Abstract P075: Five Dietary Patterns Emerge in the REasons for Geographic And Racial Differences in Stroke (REGARDS) Study
Introduction: Examining diet as a whole using dietary patterns methods rather than focusing on single food group or nutrient exposures may be more informative when studying associations of diet and disease. Several large cohorts have used factor analysis to empirically derive dietary patterns but few have employed a cohort as geographically and racially diverse as the REGARDS study.
Methods: The REGARDS study is a cohort of 30,239 Black and White adults age 45 and older, half of whom reside in the Southeastern US (also known as the stroke belt); the remainder reside elsewhere in the continental US. The present analysis included 21,636 participants who completed the Block 98 food frequency questionnaire at baseline. Principal Component Analysis (PCA) with varimax rotation was used on a split sample to determine dietary patterns based on 56 food groups. Race, sex, and region-specific solutions were evaluated for congruence alongside scree plots, eigenvalues, and interpretability. Confirmatory Factor Analysis (CFA) was utilized on the second half of the sample for validation of the PCA findings.
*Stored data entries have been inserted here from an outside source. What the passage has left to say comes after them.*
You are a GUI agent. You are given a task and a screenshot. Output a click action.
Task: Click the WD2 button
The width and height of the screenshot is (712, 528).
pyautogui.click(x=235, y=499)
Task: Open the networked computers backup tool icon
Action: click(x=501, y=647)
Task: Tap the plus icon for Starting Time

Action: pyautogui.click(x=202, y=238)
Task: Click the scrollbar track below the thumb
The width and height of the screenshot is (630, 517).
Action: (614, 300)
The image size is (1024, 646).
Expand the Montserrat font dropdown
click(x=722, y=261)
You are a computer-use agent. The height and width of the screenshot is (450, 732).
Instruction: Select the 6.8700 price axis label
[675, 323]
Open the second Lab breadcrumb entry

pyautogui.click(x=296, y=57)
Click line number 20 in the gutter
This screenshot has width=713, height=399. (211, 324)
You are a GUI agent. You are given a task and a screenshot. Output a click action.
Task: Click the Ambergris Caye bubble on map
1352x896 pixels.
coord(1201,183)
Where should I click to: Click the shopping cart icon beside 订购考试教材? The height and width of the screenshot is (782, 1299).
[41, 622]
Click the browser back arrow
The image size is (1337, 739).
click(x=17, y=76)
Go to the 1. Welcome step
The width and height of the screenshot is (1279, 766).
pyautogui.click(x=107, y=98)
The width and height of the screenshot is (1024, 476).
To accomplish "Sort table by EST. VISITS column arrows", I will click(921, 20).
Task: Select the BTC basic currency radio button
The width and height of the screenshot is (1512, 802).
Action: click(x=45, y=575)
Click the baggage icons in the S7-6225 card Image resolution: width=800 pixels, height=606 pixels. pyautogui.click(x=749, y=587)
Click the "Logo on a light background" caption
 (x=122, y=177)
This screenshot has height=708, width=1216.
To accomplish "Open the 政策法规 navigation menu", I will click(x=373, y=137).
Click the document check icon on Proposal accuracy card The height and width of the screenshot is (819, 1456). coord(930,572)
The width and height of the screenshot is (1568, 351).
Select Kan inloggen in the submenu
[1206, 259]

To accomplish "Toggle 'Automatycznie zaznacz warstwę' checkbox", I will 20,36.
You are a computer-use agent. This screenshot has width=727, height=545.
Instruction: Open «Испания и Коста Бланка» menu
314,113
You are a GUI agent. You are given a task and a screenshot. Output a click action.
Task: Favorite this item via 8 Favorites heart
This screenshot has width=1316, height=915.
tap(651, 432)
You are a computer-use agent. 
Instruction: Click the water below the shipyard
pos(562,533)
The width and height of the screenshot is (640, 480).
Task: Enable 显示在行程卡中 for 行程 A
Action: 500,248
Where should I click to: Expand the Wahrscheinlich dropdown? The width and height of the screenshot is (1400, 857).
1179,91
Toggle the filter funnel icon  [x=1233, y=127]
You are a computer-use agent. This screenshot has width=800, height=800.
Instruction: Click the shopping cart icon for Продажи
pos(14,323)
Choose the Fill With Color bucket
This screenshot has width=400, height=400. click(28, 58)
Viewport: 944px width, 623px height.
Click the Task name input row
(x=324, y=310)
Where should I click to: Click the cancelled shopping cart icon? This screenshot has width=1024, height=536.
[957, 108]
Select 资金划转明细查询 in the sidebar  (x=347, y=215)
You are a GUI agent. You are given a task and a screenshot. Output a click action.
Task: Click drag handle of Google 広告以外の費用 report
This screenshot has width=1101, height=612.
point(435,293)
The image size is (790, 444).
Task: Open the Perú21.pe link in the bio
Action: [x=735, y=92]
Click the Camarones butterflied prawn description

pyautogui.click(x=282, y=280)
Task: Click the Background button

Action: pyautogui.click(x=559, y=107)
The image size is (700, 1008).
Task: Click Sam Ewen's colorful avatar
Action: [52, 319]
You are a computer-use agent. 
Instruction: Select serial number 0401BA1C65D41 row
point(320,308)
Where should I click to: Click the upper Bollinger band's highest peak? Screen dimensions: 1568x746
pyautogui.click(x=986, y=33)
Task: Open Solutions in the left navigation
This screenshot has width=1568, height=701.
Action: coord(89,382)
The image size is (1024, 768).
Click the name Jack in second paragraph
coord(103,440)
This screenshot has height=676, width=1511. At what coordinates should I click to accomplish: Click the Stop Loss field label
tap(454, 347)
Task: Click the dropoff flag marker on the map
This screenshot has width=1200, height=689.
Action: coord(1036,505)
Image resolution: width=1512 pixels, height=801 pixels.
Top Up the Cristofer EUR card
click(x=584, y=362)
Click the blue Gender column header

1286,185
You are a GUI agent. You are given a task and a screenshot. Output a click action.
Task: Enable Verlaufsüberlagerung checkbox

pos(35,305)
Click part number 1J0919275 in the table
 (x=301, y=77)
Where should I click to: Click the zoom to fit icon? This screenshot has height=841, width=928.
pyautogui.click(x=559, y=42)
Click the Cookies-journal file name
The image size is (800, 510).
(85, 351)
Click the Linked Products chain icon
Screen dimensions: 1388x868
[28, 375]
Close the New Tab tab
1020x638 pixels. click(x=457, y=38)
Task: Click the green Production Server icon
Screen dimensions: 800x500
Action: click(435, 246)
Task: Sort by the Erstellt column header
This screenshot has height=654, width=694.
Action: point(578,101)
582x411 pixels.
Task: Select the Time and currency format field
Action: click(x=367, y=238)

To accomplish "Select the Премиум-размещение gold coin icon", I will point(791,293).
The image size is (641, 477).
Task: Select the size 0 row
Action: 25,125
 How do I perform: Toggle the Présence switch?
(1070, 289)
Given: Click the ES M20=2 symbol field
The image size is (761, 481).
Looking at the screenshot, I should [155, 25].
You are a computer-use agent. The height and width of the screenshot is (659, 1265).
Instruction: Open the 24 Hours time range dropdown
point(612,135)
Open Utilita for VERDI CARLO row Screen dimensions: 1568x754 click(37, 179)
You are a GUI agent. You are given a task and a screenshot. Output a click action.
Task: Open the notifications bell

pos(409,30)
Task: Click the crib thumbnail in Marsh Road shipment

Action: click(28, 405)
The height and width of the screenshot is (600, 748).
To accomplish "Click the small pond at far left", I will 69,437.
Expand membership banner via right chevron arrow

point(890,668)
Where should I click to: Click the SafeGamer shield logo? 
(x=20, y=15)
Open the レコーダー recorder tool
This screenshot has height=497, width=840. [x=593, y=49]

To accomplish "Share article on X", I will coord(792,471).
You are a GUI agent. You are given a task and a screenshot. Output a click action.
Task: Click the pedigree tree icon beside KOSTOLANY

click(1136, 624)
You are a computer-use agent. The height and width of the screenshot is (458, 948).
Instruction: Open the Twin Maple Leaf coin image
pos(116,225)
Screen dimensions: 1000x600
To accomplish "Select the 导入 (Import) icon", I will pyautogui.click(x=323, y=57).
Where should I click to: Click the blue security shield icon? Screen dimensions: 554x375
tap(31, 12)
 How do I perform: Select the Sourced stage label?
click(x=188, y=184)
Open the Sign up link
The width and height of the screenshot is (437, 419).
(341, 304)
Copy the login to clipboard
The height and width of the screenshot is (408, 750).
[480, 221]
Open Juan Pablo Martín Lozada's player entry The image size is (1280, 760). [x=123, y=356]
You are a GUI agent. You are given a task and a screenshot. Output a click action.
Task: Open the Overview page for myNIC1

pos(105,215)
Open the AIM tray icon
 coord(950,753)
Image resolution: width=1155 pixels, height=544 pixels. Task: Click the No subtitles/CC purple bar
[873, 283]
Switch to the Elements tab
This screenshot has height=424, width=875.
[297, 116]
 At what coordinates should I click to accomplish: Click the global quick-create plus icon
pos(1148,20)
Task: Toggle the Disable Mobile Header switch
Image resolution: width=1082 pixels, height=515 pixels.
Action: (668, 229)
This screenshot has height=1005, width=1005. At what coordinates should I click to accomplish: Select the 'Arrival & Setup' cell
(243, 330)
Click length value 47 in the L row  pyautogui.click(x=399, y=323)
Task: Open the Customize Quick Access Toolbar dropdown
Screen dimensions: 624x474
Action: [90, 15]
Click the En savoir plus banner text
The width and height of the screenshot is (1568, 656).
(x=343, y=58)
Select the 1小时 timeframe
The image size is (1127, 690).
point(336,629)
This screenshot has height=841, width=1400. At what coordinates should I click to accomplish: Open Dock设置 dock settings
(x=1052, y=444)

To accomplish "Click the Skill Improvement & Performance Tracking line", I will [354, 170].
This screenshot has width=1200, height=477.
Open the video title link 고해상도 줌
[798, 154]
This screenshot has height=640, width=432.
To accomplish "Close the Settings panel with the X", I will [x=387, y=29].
Results: Sub-group analyses showed acceptable congruence and interpretability, thus we performed PCA on the entire sample in the final solution. Five dietary patterns emerged: the “traditional” pattern was characterized by mixed dishes; the “healthy” pattern by fruits and vegetables; the “sweets” pattern by sweet snacks and desserts; the “Southern” pattern by fried food, organ meat, and sweetened beverages; and the “alcohol” pattern by beer, wine, liquor, and salads. There were marked differences in factor score means across demographic and socioeconomic groups. For example, Blacks were much more likely than Whites to have a Southern diet.
Discussion: Clear and meaningful dietary patterns emerged in this large cohort of Black and White Americans. Variability in dietary intake across demographic factors emphasizes the need to explore how these factors contribute to differential susceptibility to stroke and other chronic diseases.
- © 2012 by American Heart Association, Inc.